A decisão de 31 de agosto da Comissão Intergestores Tripartite sobre a Política Nacional de Atenção Básica (PNAB) confirma, lamentavelmente, as denúncias feitas nos últimos meses por várias entidades de Saúde Coletiva, como o CEBES, a Abrasco e, em São Paulo, a APSP - Associação Paulista de Saúde Pública. A nova PNAB não contempla reivindicações históricas dos profissionais de saúde e contraria o Conselho Nacional de Saúde, instância máxima de participação social em saúde no País. A declaração do ministro Barros de que "a legislação anterior não considerava as especificidades locais, como o perfil social, nem atendiam bairros com menor número de habitantes" não poderia ser mais infeliz, pois trata-se justamente do oposto. O ministro parece não saber do que fala, repetindo ideias desconexas preparadas por sua assessoria de imprensa. Anunciada como "outra novidade", a possibilidade da contratação de profissionais de saúde para atuar na Atenção Básica com "flexibilização da carga-horária" é a oficialização da precarização ainda maior do trabalho nesse nível de atenção. O Brasil precisa do oposto disso, conforme reivindicam as entidades sindicais pelo país afora, que lutam pela profissionalização do trabalho em saúde, com dedicação integral ao SUS, plano de cargos, carreiras e salários, implantação do trabalho decente em saúde, conforme preconiza a Organização Internacional do Trabalho (OIT).

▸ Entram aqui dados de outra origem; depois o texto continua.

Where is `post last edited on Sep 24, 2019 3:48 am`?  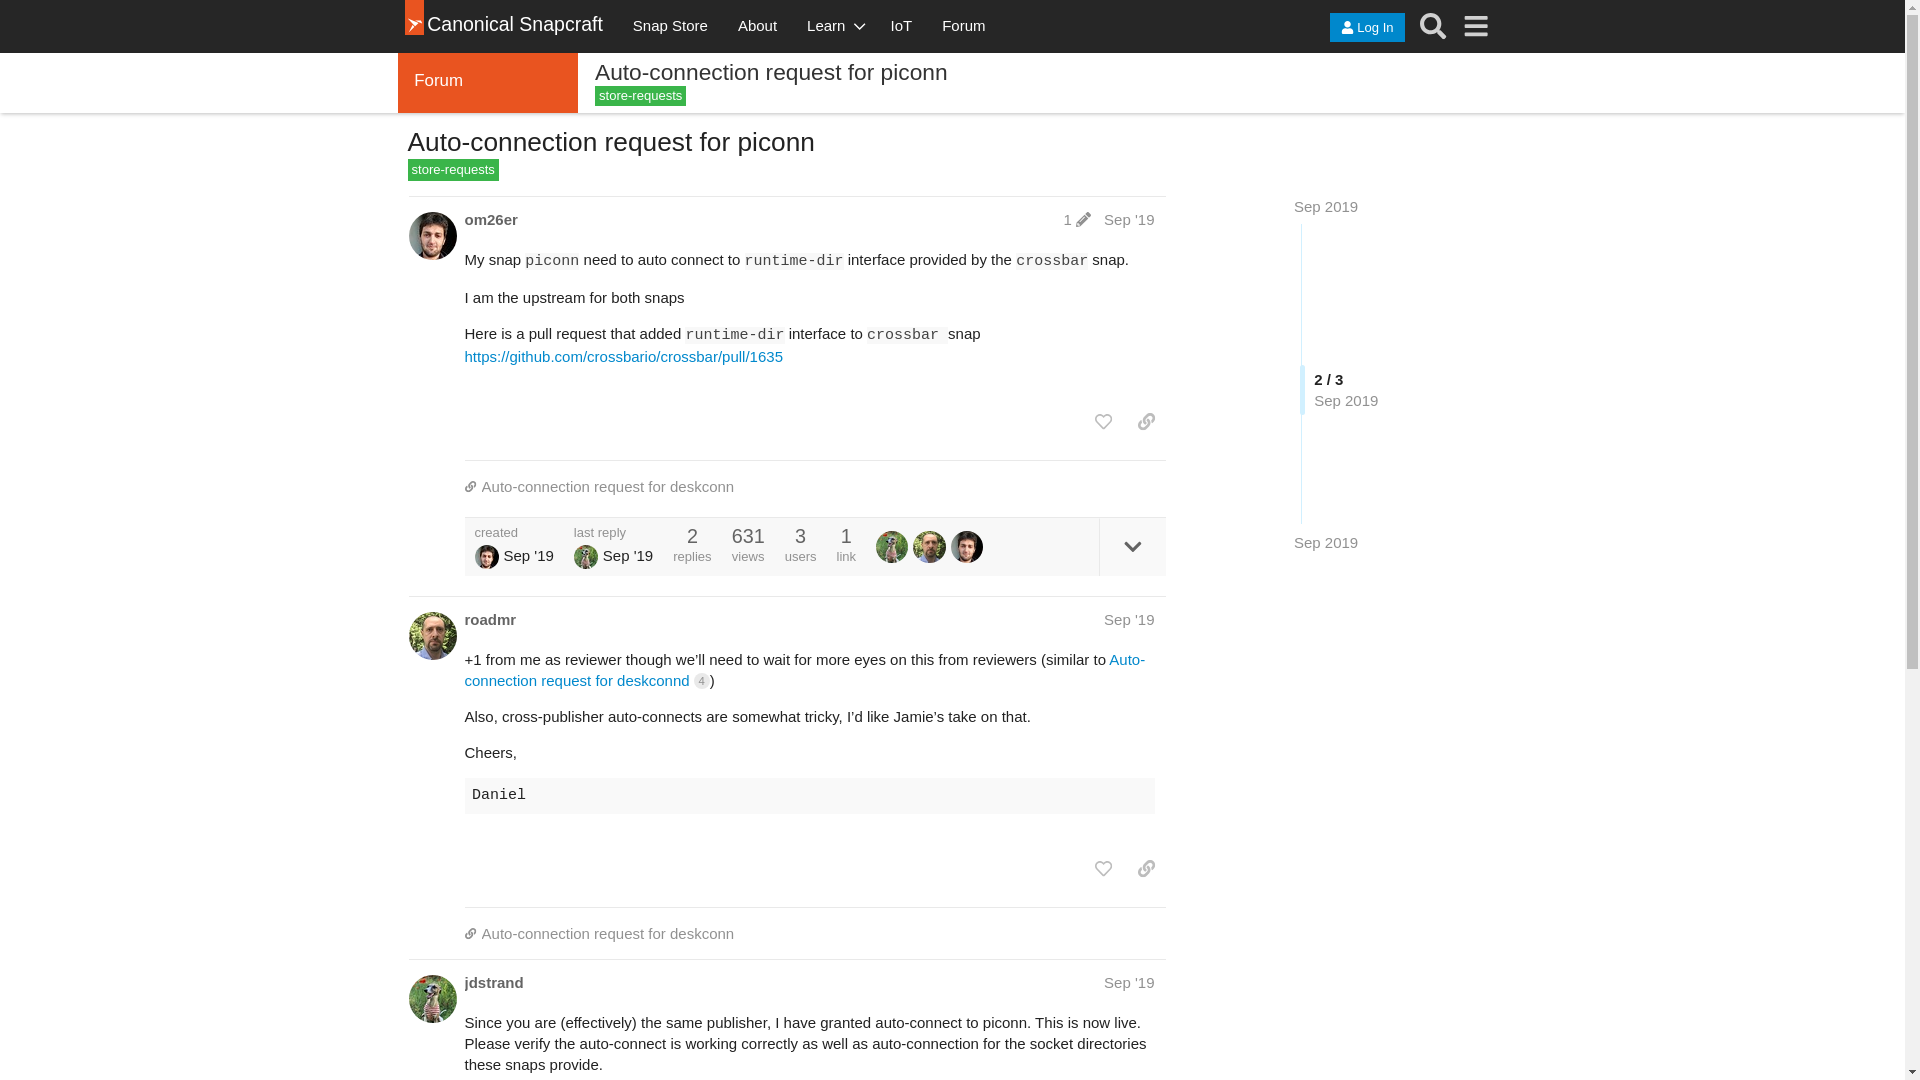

O requisito de que profissionais de saúde exerçam jornadas completas de trabalho (40 horas semanais) jamais dificultou o recrutamento de pessoal profissional qualificado. Há farta literatura científica demonstrando isto. O anúncio de que, agora, "as prefeituras vão poder contratar até três profissionais de mesma categoria para cumprir as 40 horas semanais de sua área de atuação", com cada profissional cumprindo "um mínimo de 10 horas" é um despropósito, uma afronta aos princípios do SUS e contrariam as recomendações dos melhores pesquisadores brasileiros e de outros países, que analisam o trabalho em saúde na Atenção Primária. É uma porta aberta para a precarização, o clientelismo político-partidário via o chamado “cabide de emprego” e para o trabalho não decente no SUS. Ao invés de profissionalizar, a opção é por precarizar ainda mais.

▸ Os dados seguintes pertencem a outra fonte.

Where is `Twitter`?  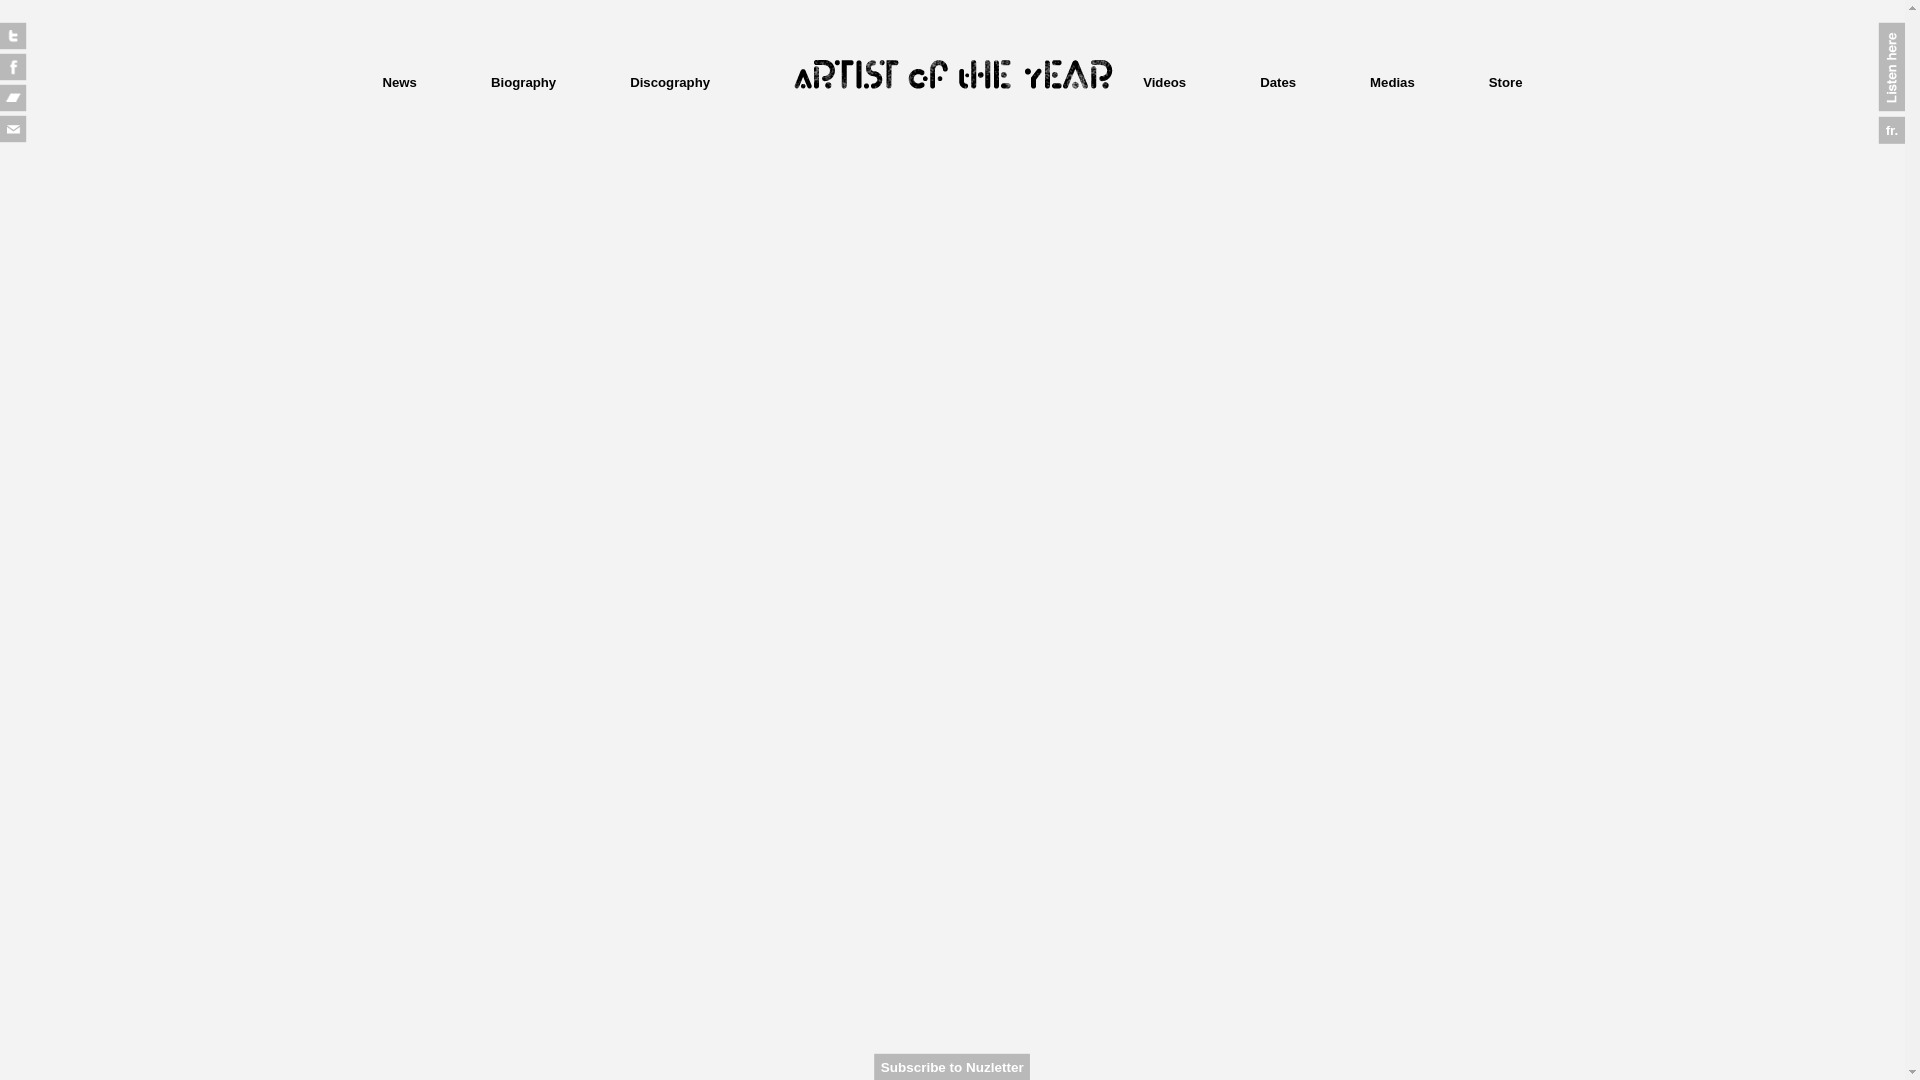 Twitter is located at coordinates (20, 43).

Lamentavelmente o Conasems e o Conass estão sendo coniventes com o governo federal e se colocando em oposição ao que defende o Conselho Nacional de Saúde. Afirmar que "foi um longo debate" não corresponde aos fatos. Pode ter sido um longo debate entre gestores, representando governos estaduais e municipais, mas foi um debate que excluiu os profissionais de saúde e suas entidades e, sobretudo, os movimentos sociais de saúde que representam os usuários do SUS, que não tiveram ouvidas suas reivindicações. Não há "grande avanço", há retrocesso. Grave retrocesso, que implicará ainda mais arrocho salarial e dificuldades para compor equipes vinculadas às populações dos territórios, que desenvolva e fortaleça vínculos com os usuários. A chamada "flexibilização da Atenção Básica" corresponde a um golpe profundo na estratégia Saúde da Família. Não há qualquer "avanço na Atenção Básica como ação prioritária para o SUS”, pois em nada foi alterado o modelo hospitalocêntrico que predomina no SUS.

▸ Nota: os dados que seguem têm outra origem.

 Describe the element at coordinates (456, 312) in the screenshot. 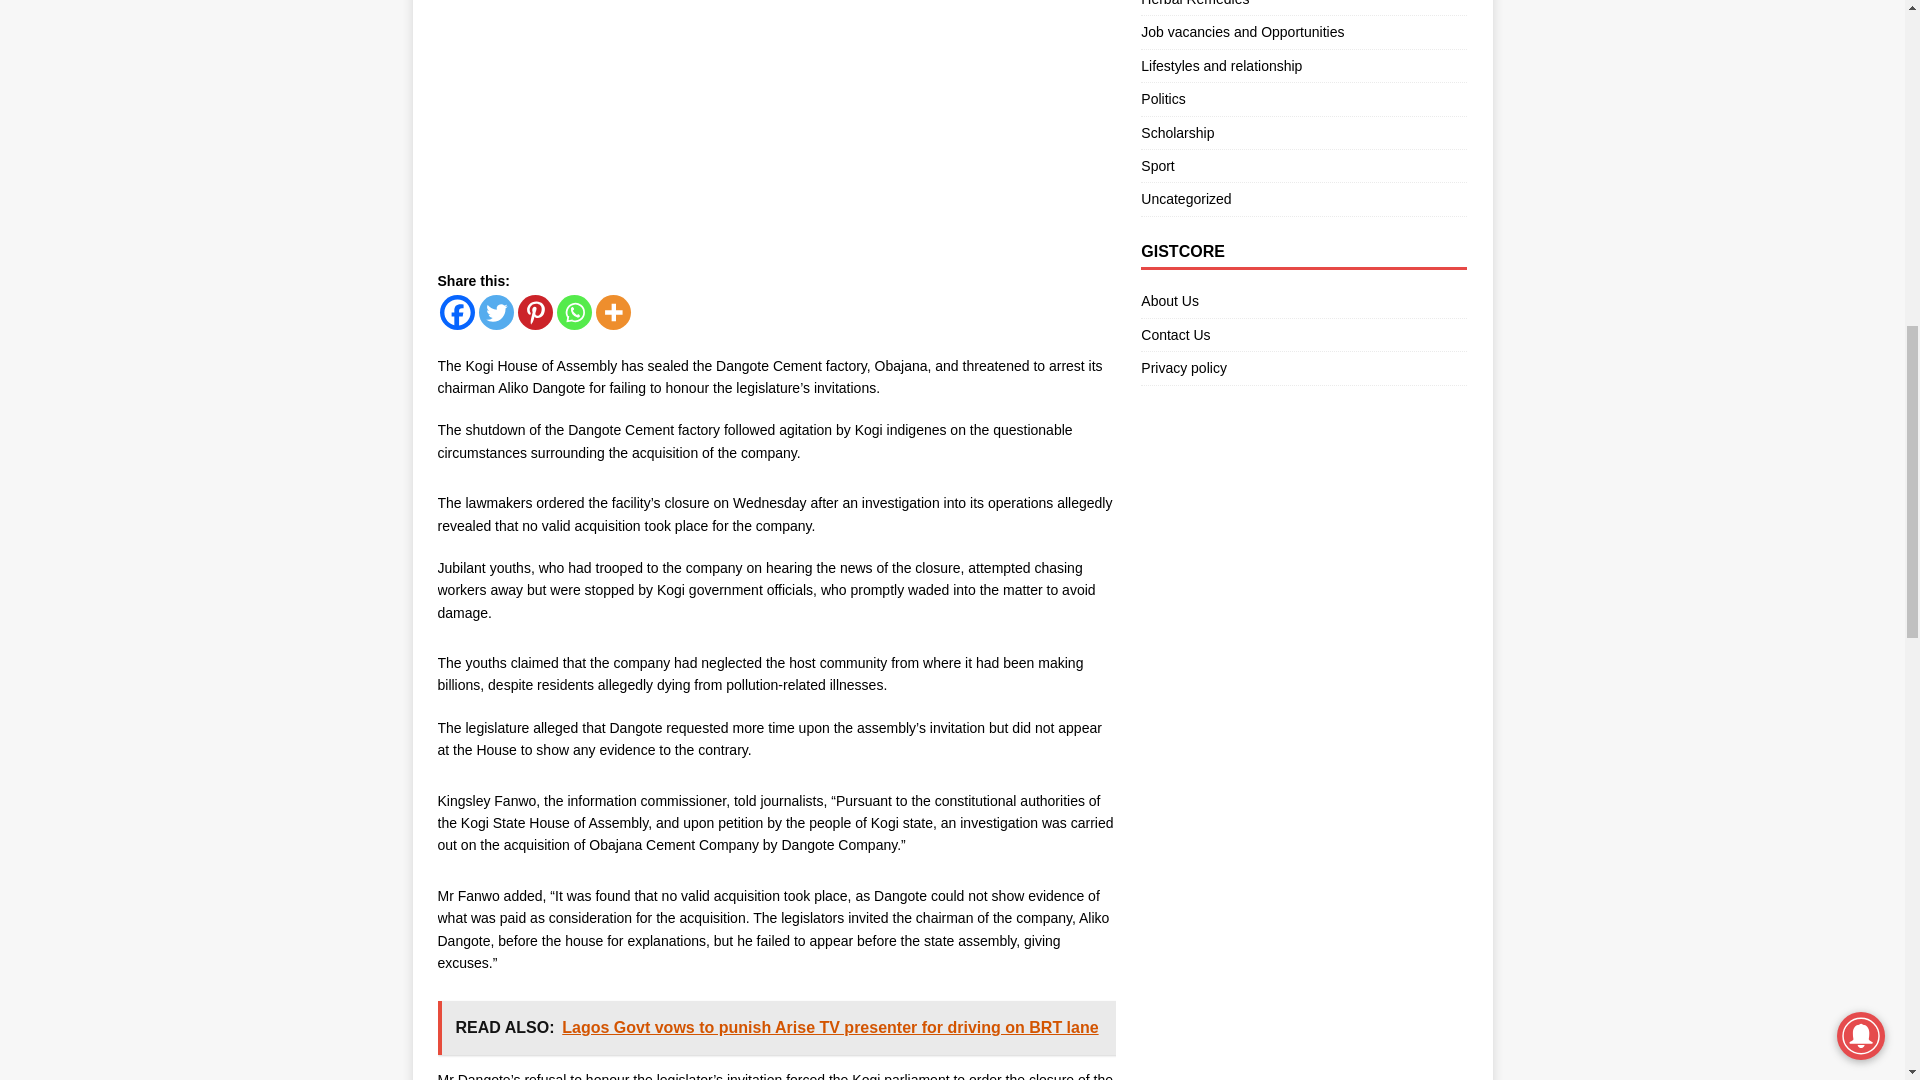

I see `Facebook` at that location.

As decisões tomadas pela Comissão Intergestores Tripartite não contribuem em nada para a mudança do modelo de atenção, com a Atenção Básica assumindo o papel de coordenadora da produção do cuidado em saúde, conforme recomendam as melhores pesquisas científicas sobre cuidados de saúde, e reivindicam os especialistas mais respeitados no assunto e os profissionais de saúde.
É mais um atraso, um enorme passo atrás para o SUS.
É saudável que o presidente do Conass, Dr. Michele Caputo, reconheça que "toda política está condicionada a ser revisada", pois isto terá de ser feito para que, de fato, seja possível avançar na solução dos graves problemas enfrentados pelo SUS, notadamente o crônico subfinanciamento do sistema. Avanço mesmo seria reverter a chamada "PEC da Morte" que congelou o financiamento do SUS por 20 anos, pôr fim à privatização dos serviços, barrar as terceirizações para as mal denominadas Organizações Sociais de Saúde e criar a Carreira Nacional Única do SUS. Sem essas decisões é uma fantasia que "a partir de agora os municípios terão autonomia para reorganizar a Atenção Básica local".